Road Intersection Lesson #2

Pixabay: Alexas_Fotos / 19628 images CC0 Creative Commons

Have you ever thought you’d squeezed every morsel of learning out of some lesson, only to have it say, wait! there’s more!

My Road Rage story was like that. I dubbed the location where I learned to reduce my road rage, mindfulness intersection. After blogging about it I thought, ok, that intersection is dry; I’ve learned all there is.

But life continued. And I realized so much depends on perspective. When I first wrote about taming my road rage, I wrote about it from my perspective: the one pissed off that another car cut in front of me.

My second lesson had me being the cutter.

Not that I viewed what I was doing as cutting. Based on the traffic flow, stop light, and road layout, merging into moving traffic made perfect sense. Yes, I was turning right on a red light, but there was plenty of space for me to pull out. Plus, my lane had a separate turn lane for going right; it invited me to merge into the flowing traffic.

And yet, this time I saw the intersection with fresh eyes. I realized it was nearly identical to my mindfulness intersection, only in this version, I was the one being the a-hole and pulling out from a red-lighted stop position into moving traffic; I was the one cutting in front of other cars.

I was doing the exact same thing that had ticked me off when it was “being done to” me.  I saw myself as the other.

No one raised a finger or shouted at me. But in a split second, I saw this familiar scene from an entirely new vantage point. I started laughing, and thought, “wow, this time I’m the f’ing jerk in this story.”

 

Postscript: There will be at least a third post about another lesson I’ve learned from my mindfulness intersection. Every time I think I’ve learned all there is from that spot, some new perspective is presented. So, I’ve stopped assuming any lesson is the last lesson. Because, as I’m learning, there are a multitude of perspectives out there.

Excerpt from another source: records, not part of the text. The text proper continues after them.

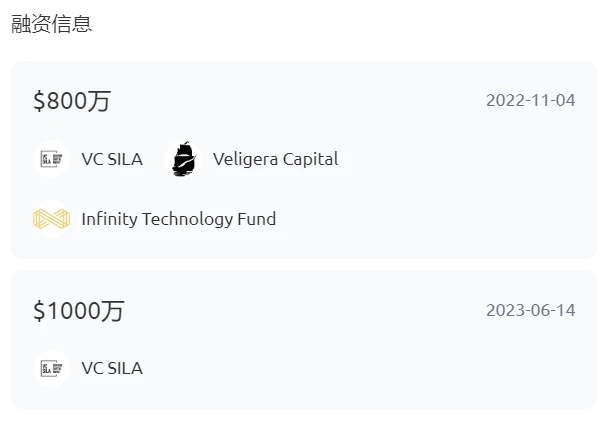The width and height of the screenshot is (607, 422).
Task: Click the Infinity Technology Fund gold logo
Action: pos(51,219)
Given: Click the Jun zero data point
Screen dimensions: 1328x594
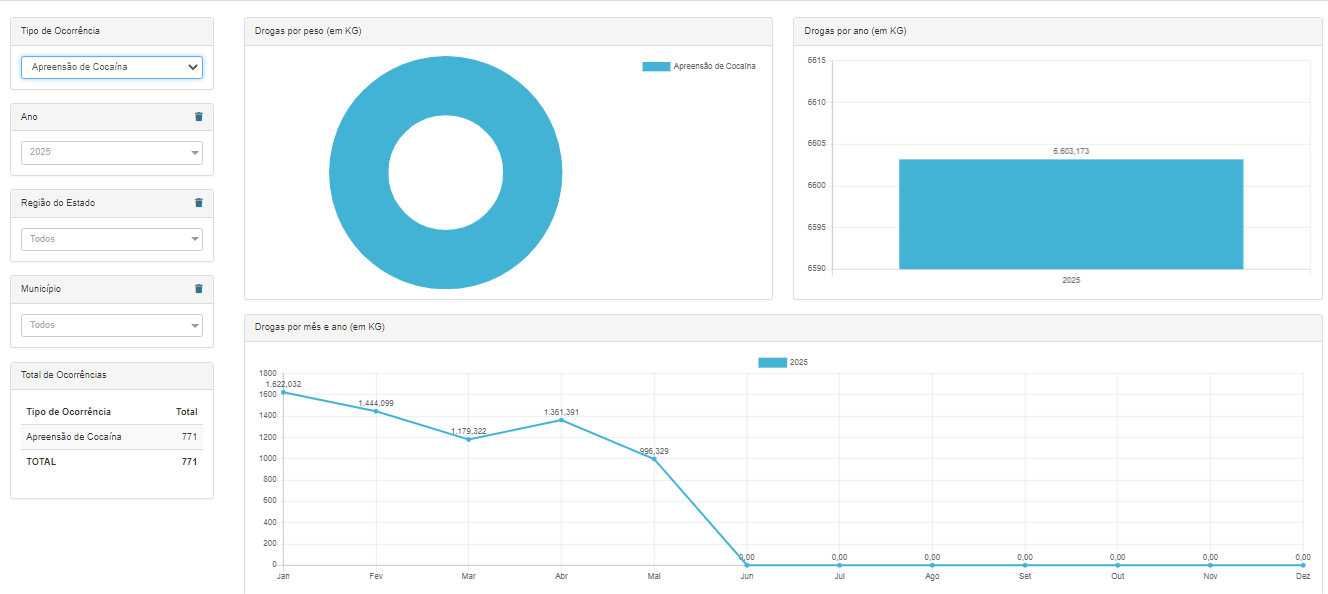Looking at the screenshot, I should (x=747, y=565).
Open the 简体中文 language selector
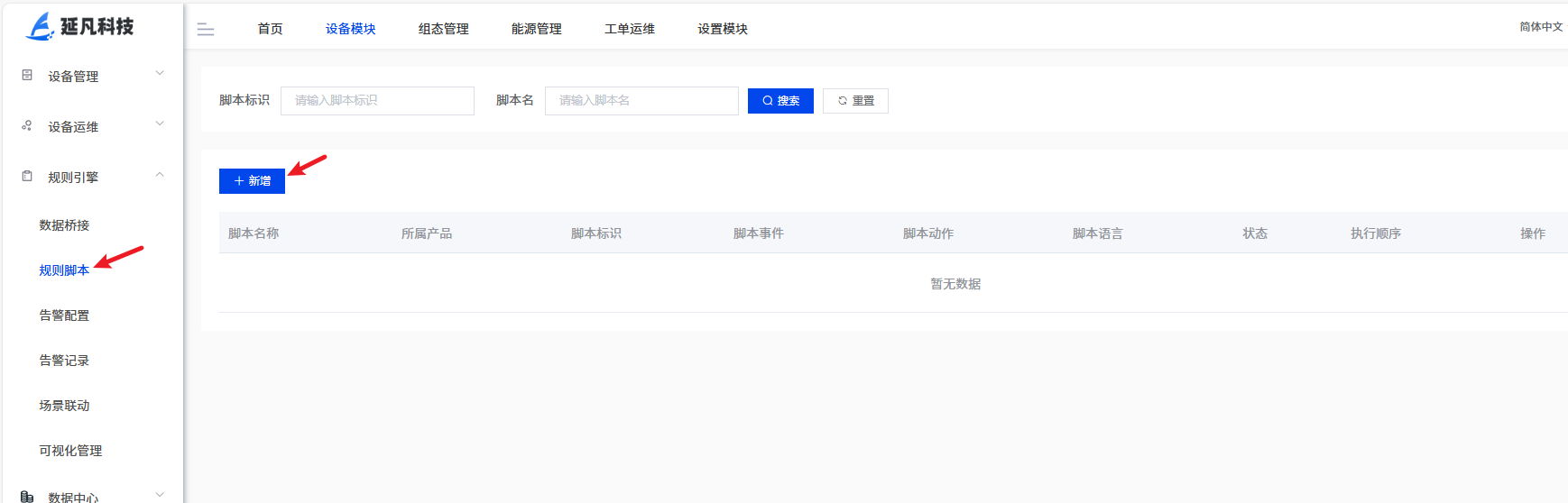Viewport: 1568px width, 503px height. point(1540,27)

Photo source: Alexas_Fotos on Pixabay


 

5 thoughts on “Road Intersection Lesson #2

  1. I can totally relate.
    I used to get upset about people cutting in front of me. Now I only get upset (and for just a moment) if they do so and put me in potential danger (breaking hard). Now, I understand, because I do the cutting a lot. People seem to be inefficient drivers, so I take matters into my own hands.

    Liked by 1 person

    1. I’m really learning to understand that more and more. The meditation program I started 4-years ago (the Headspace app) is helping me with perspective, mindfulness and being awake a wee bit more than I used to be!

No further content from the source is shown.